What is interesting is that this points out that western investors believe that Putin is still in control in Russia. I have not checked what happened to the price of Mechel shares in Russia, but this belief is also widespread there of course.

Thursday, July 24, 2008

Irony and Loyalty

The New York Times has an article about William Browders' troubles in Russia. Browder was one of the most prominent foreign investors in Russia. His fund, Hermitage Capital, had $4 billion under management. He was a champion for minority shareholder rights in Russia. In that capacity he stepped on some important toes. Since 2005 he has been unable to secure a visa to return to Russia.

The irony is that Browder (the grandson of Earl Browder, former head of the US Communist Party) used to be one of Putin's biggest cheerleaders. He argued that Russia needed Putin's strong leadership, and applauded when Mikhail Khodorkovsky was sent to jail in October 2004.

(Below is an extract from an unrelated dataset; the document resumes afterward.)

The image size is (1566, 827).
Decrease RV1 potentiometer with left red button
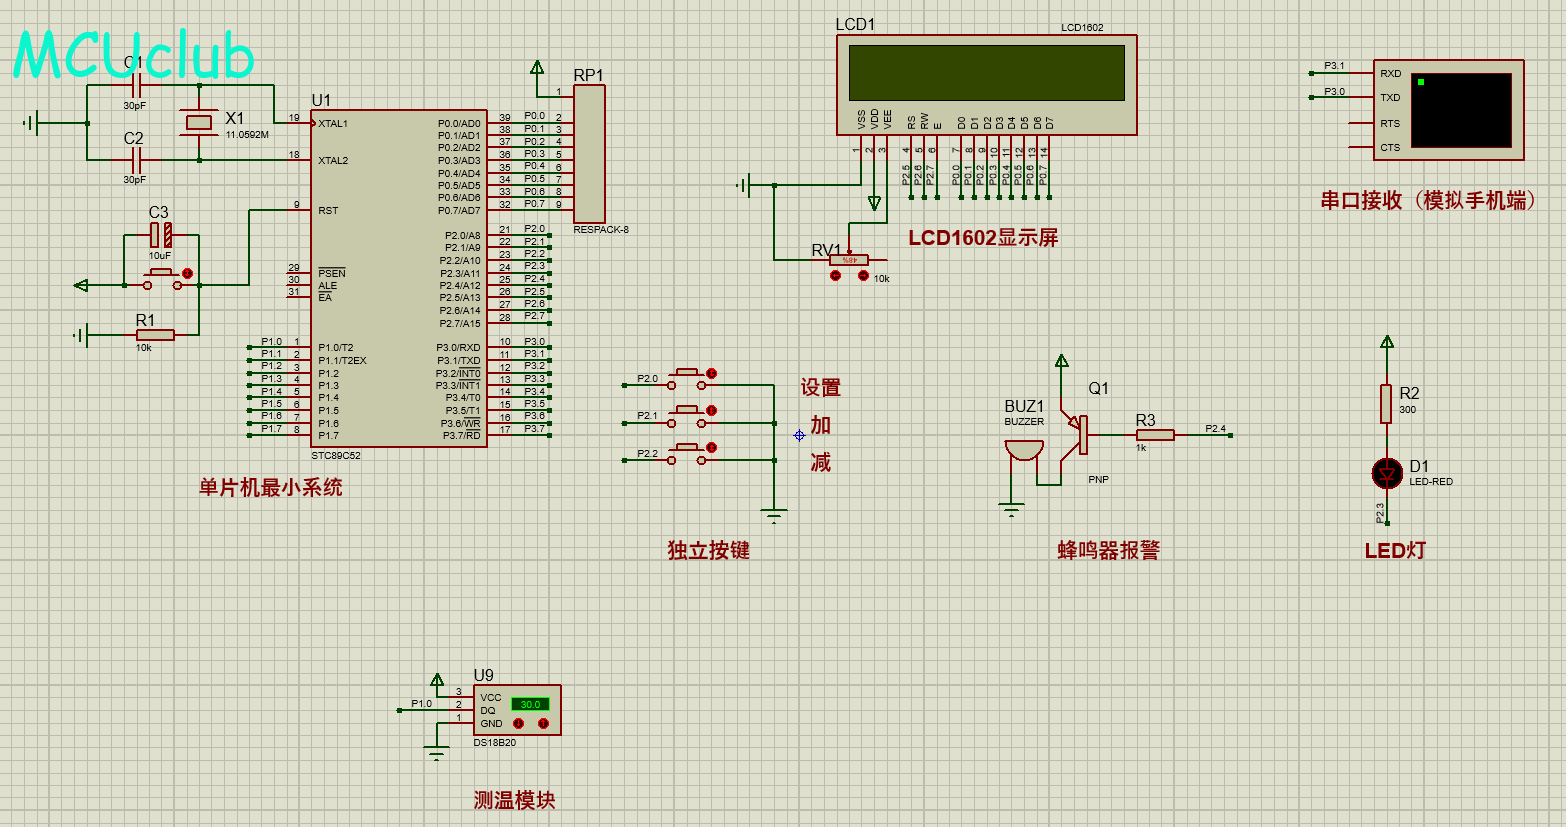[x=836, y=276]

Browder's fate does might seem to reflect a lack of loyalty on Putin's part. But what it really signifies is the risk inherent in challenging the system Putin created for control and distribution of resource rents in Russia (see my article with Cliff Gaddy on Resource Rents and the Russian Economy for a discussion). Browder's calls for transparency challenged the fundamentals of the Putin system. That is why he lost his visa.

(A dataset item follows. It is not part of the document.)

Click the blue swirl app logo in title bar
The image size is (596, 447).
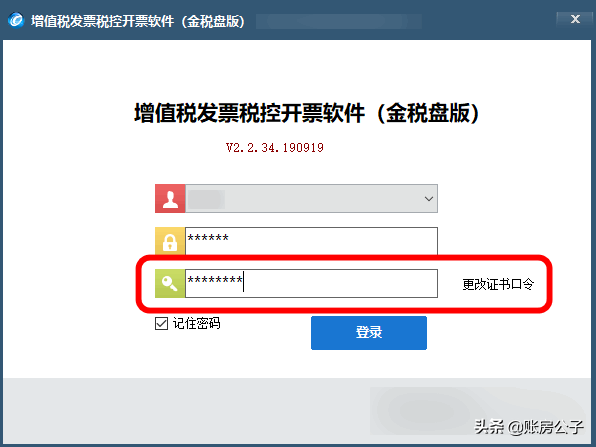[16, 20]
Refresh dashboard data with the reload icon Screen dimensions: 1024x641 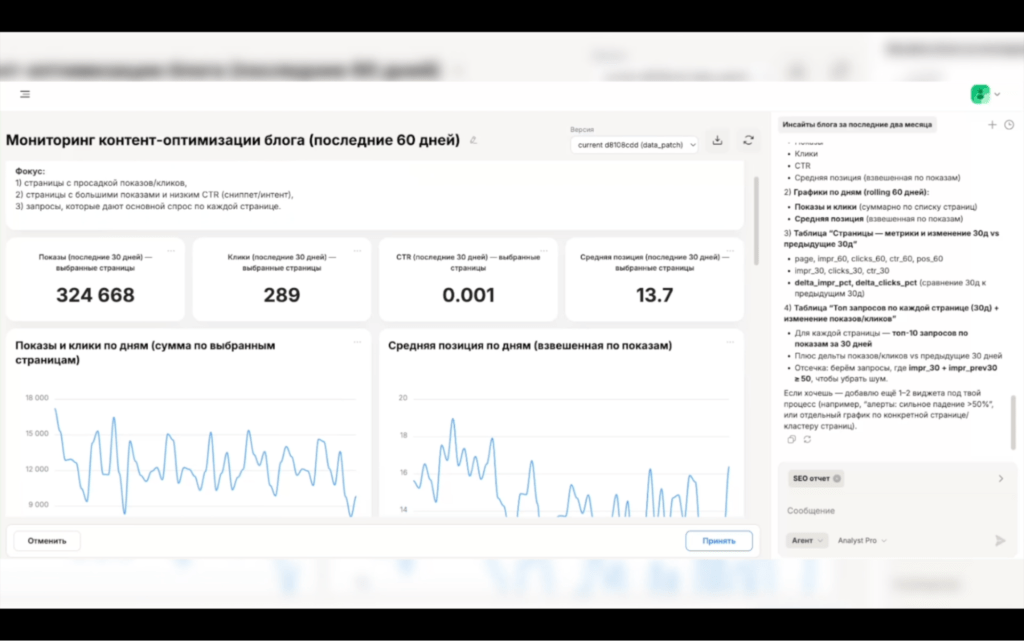tap(747, 141)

Ambulance Chasing Econometrics

A recent post in Slate asks whether IMF loans cause Tuberculosis. The article refers to a recent study published in an on-line journal, apparently peer-reviewed journal. The author of the Slate post, is a physician at Yale, not an economist, so I suppose I should not be too surprised at the lack of skepticism in the article. Still it makes one wonder about the uses physicians make of statistics. If a Yale Professor of Medicine accepts this silliness, I am not sure I want to take his prescriptions for any illness I have.

One should read the published article, International Monetary Fund Programs and Tuberculosis Outcomes in Post-Communist Countries, which is available on-line here.

The basic premise of the study is that IMF programs result in reduced government spending, which leads to reduced spending on health, which leads to more TB. One might expect that the authors had tested this by looking to see if countries with IMF programs reduce spending on TB programs. That is, test the mechanism directly. Instead they regressed changes in mortality (over time across countries) from TB on the length of time a country operates under an IMF program. How hard is it to see the problem with this exercise?

Suppose we ran a regression of mortality from accidents on the amount of time people spend in ambulances. Does anyone doubt that we would find that ambulances cause accidents. This would especially be so since people who never get in an accident never find themselves in an ambulance. Would Dr. Spiesel tell us not to use ambulances to stay healthy? Well, countries that did not experience economic crises do not need to go to the IMF (for example, Slovenia, in the data sample used by the authors).

What the authors of the article and the physician miss is that admission to IMF programs is not a random occurrence. Countries go to the IMF only when things get so bad that accepting the pain from the program seems better than accepting a collapse of the currency or of the State (sometimes both, remember Suharto and Indonesia?). But the factors that have caused the economic crisis may also be causing the health crisis. In that case the correlation with the IMF program is spurious.

One good thing about this paper is that the data they used is available online. One can examine the data and see what is going on. You can see, for example, that countries with stronger state capacity that have joined the EU (e.g., Czech Republic, Hungary) had short IMF programs early in transition and that weak states have had long stays with the IMF.